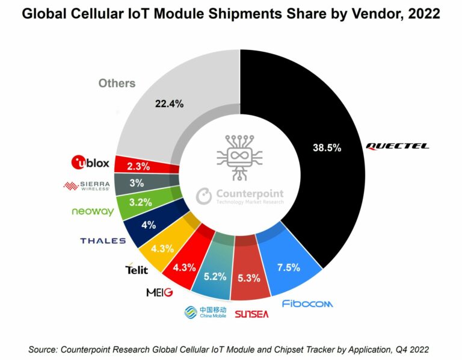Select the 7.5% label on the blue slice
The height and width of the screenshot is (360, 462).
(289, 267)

==

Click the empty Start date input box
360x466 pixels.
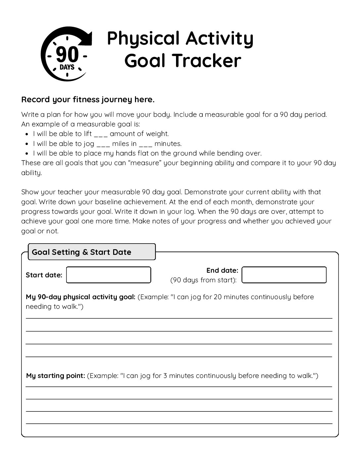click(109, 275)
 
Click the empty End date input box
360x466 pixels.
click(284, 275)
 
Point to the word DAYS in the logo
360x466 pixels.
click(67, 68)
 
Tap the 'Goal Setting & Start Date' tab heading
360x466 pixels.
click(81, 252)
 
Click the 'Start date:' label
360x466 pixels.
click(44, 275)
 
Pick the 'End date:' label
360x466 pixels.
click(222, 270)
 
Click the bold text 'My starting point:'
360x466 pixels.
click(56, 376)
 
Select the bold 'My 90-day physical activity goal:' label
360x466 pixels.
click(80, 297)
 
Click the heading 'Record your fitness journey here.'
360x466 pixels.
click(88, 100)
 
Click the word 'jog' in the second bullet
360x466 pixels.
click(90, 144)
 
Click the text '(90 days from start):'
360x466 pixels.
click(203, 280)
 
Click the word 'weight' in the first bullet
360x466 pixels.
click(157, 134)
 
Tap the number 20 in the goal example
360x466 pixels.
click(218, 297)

* * *

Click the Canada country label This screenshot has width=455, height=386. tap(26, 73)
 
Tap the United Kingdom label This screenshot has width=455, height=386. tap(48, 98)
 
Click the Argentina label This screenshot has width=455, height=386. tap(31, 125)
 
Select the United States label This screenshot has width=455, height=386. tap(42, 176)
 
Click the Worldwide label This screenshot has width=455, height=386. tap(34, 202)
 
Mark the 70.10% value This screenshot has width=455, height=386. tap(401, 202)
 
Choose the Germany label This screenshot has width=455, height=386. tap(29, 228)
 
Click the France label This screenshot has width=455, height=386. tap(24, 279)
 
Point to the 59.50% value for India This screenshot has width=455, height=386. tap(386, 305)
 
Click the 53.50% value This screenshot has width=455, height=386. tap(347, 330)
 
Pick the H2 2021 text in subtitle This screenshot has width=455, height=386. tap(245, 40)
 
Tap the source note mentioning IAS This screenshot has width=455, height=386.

What is required:
Turn the part of the entries that opens with the line containing "Pick the H2" and closes with the line containing "Tap the source" into a Markdown table with the columns Row and Line. Number each row and omit blank lines.

Correct answer:
| Row | Line |
|---|---|
| 1 | Pick the H2 2021 text in subtitle This screenshot has width=455, height=386. tap(245, 40) |
| 2 | Tap the source note mentioning IAS This screenshot has width=455, height=386. |